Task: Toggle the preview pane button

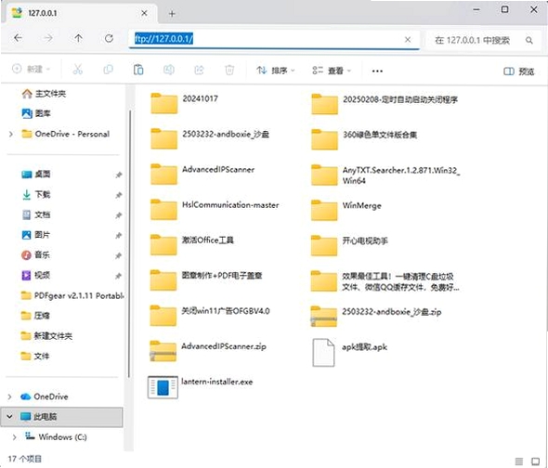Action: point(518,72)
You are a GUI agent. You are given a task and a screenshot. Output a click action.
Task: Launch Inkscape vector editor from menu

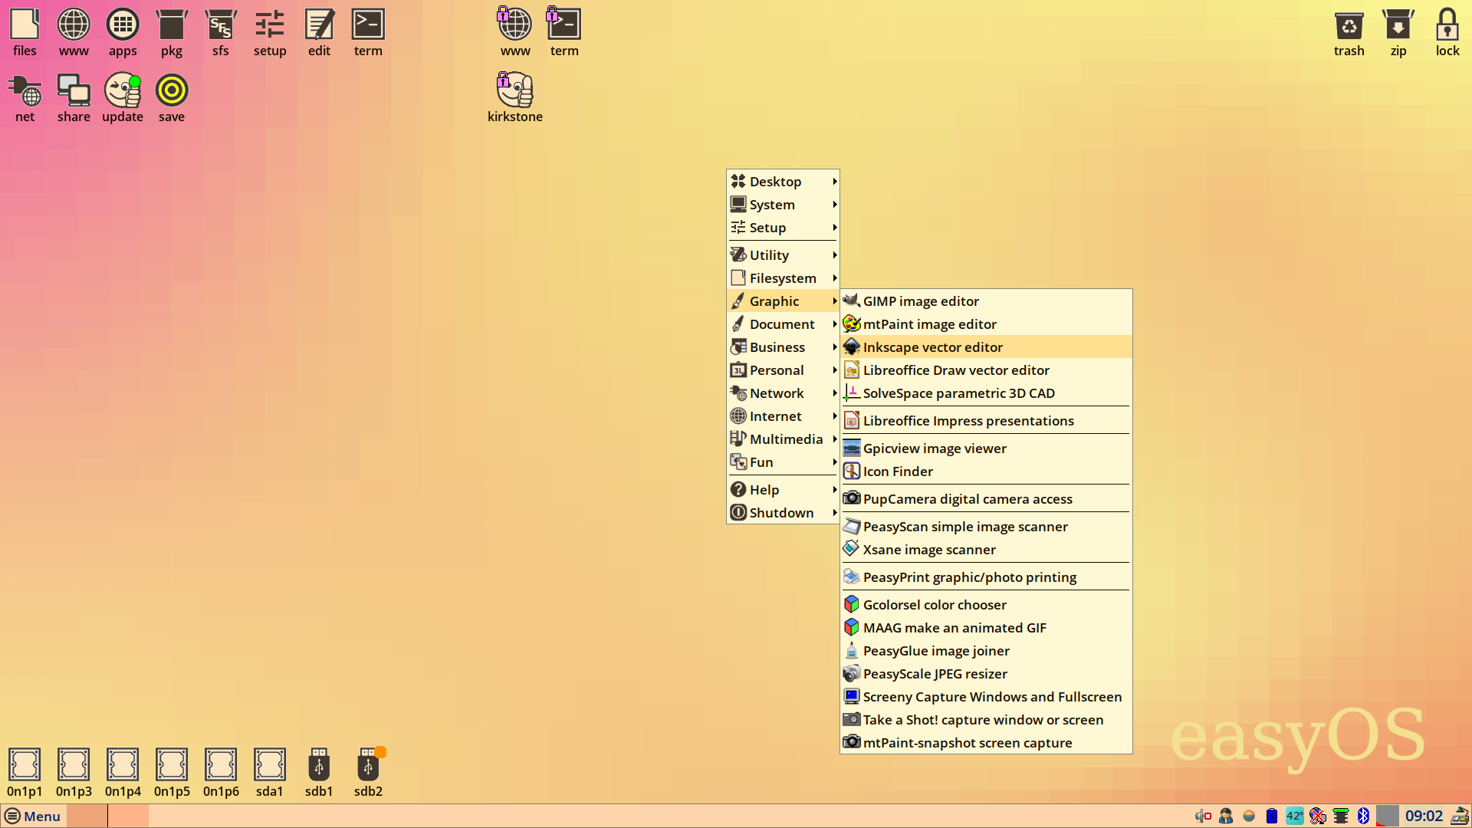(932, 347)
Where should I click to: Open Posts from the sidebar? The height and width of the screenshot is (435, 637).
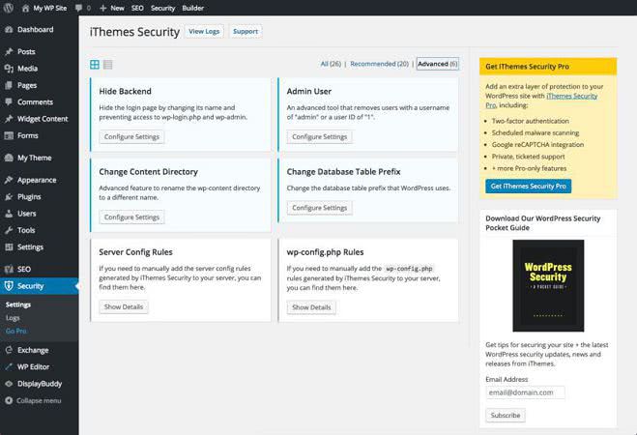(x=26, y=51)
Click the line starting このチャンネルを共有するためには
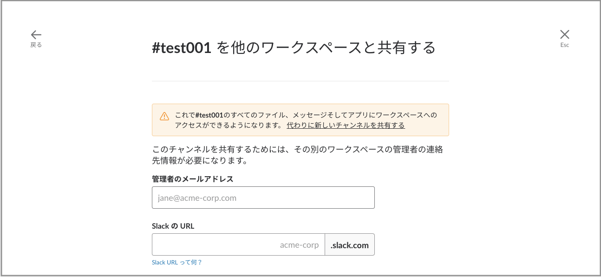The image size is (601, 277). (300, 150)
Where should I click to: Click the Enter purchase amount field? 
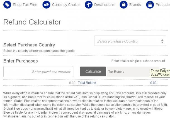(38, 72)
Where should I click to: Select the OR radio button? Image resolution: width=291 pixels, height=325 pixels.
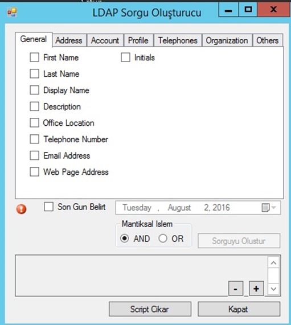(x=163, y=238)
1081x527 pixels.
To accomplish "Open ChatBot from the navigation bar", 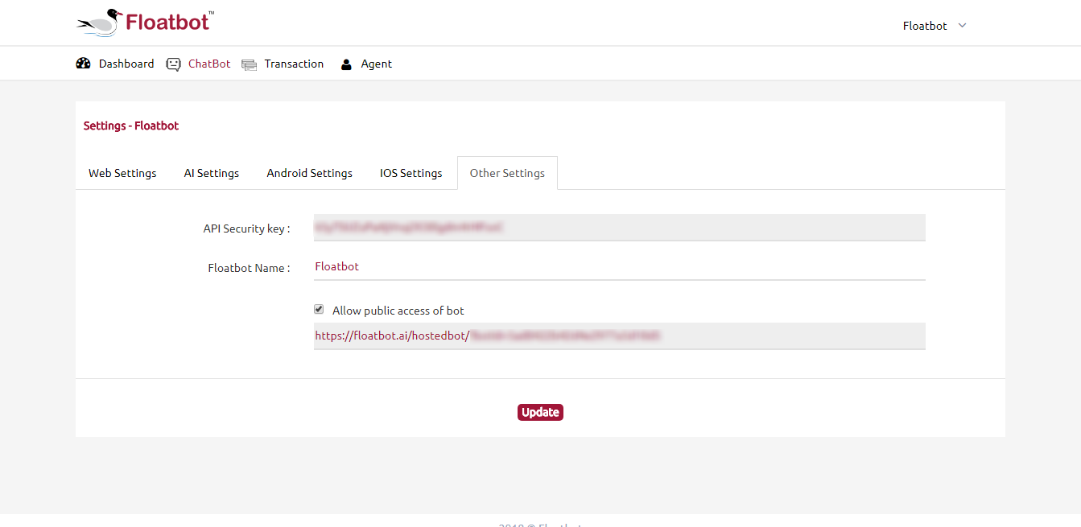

• • •

Write out every one of the records above word for word, leaving out the pictures.

Task: Toggle the preview pane button

Action: point(518,72)
You are a GUI agent. You are given a task and a screenshot. Output a click action.
Task: Launch Inkscape vector editor from menu

(932, 347)
Where should I click to: Open Posts from the sidebar? The height and width of the screenshot is (435, 637).
(x=26, y=51)
Click the line starting このチャンネルを共有するためには
The image size is (601, 277). (300, 150)
Where should I click to: Click the Enter purchase amount field? 
(38, 72)
Where should I click to: Select the OR radio button? Image resolution: width=291 pixels, height=325 pixels.
(x=163, y=238)
1081x527 pixels.
To accomplish "Open ChatBot from the navigation bar", 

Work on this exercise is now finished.